* **What you are asked to do**
Please work out how many lines in the data below hold the word "computer", and state only the number.

___ Data ___

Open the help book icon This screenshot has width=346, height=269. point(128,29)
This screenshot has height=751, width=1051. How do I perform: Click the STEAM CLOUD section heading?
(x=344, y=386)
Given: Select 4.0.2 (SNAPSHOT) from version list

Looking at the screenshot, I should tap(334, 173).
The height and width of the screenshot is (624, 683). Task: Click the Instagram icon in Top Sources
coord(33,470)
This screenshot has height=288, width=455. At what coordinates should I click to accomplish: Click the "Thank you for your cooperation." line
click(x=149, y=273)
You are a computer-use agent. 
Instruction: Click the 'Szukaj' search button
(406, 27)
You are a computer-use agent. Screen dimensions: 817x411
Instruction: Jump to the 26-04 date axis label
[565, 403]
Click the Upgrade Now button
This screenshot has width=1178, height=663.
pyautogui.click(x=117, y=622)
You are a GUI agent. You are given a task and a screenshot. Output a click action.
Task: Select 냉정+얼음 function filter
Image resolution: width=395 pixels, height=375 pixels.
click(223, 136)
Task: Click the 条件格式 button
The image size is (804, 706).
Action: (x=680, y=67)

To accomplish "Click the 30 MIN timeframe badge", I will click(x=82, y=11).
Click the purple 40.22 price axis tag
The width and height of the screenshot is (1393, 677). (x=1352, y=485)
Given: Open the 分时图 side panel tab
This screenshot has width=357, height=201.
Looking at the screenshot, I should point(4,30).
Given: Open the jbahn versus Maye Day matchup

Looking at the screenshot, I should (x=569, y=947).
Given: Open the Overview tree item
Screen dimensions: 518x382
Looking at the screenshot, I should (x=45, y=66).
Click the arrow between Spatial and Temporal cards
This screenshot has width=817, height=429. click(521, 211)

___

* **The answer**
2